In another embodiment, such positional-aware reconstruction is a standalone process rather than integrated with existing in-loop filtering tools. This process can be between deblocking filtering and SAO/BIF, between SAO/BIF and ALF, or after ALF. In another embodiment, this process can be executed in parallel with one of current in-loop filtering, e.g. deblocking filter, SAO/BIF, or ALF. And the final output will be the combination of this process and the one in-loop filtering which is performed in parallel. In one example, this process is added into the same stage of SAO/BIF. That is, after deblocking filter, the reconstructed picture will be restored by three kinds of in-loop filtering, SAO, BIF and the proposed position-aware reconstruction, in parallel, and the final output of this stage will be the combination of the outputs from these three in-loop filtering.

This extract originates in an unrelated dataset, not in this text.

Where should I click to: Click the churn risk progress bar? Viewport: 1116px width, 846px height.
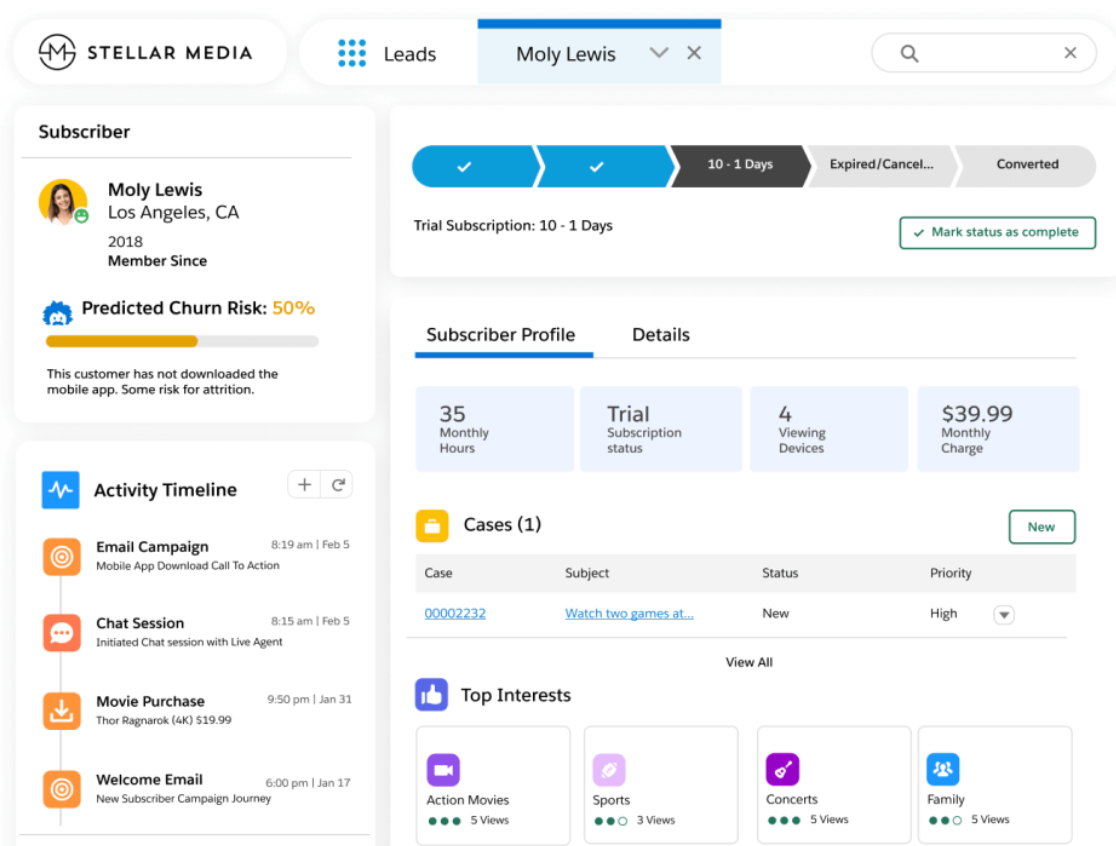(x=180, y=340)
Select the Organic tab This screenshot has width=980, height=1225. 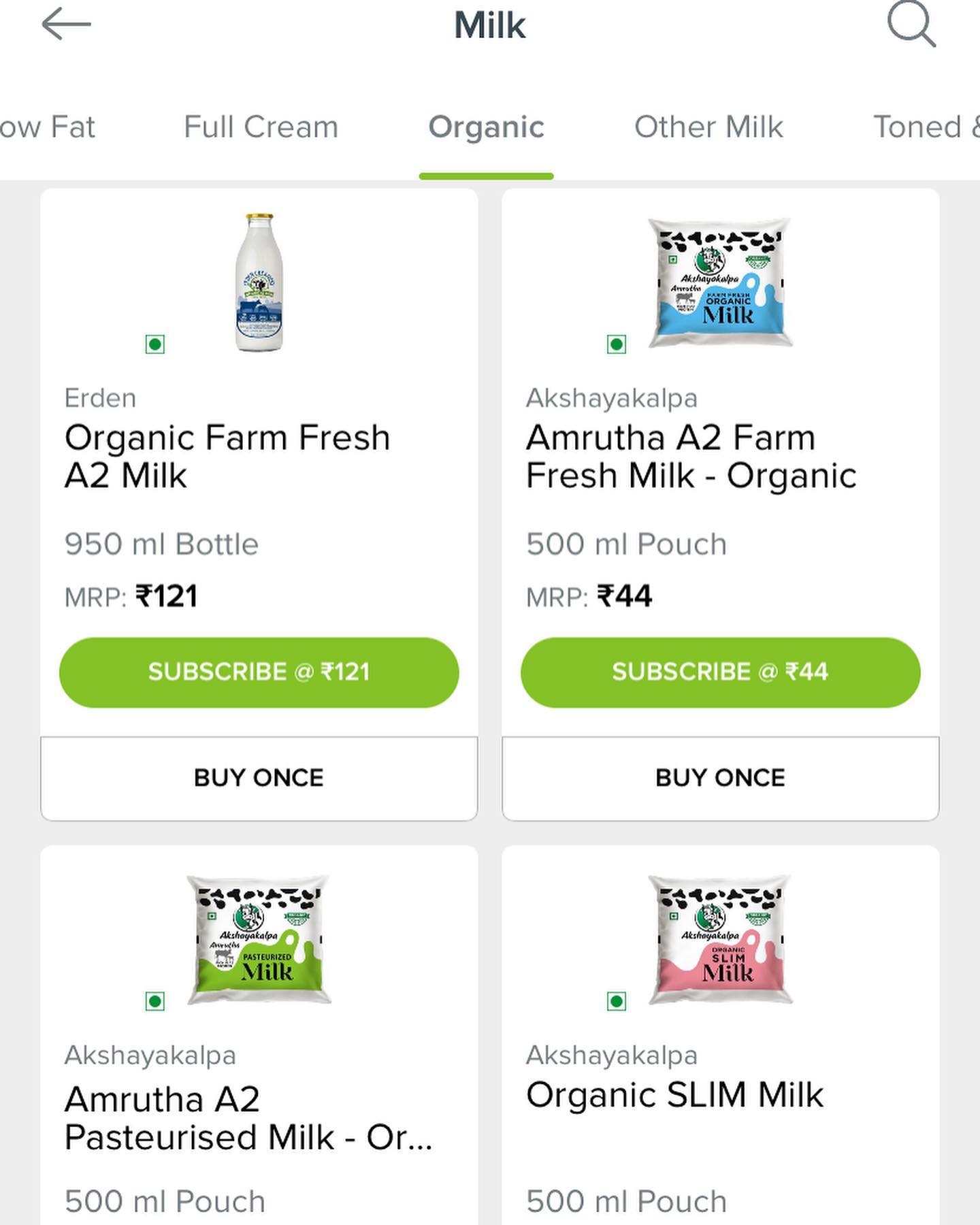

Any of the position-aware reconstruction in in-loop filtering as described above can be implemented in encoders and/or decoders. For example, any of the proposed methods can be implemented in the in-loop filter module (e.g. ILPF 130 in Fig. 1A and Fig. 1B) of an encoder or a decoder. Alternatively, any of the proposed methods can be implemented as a circuit coupled to the inter coding module of an encoder and/or motion compensation module, a merge candidate derivation module of the decoder. The ALF methods may also be implemented using executable software or firmware codes stored on a media, such as hard disk or flash memory, for a CPU (Central Processing Unit) or programmable devices (e.g. DSP (Digital Signal Processor) or FPGA (Field Programmable Gate Array) ) .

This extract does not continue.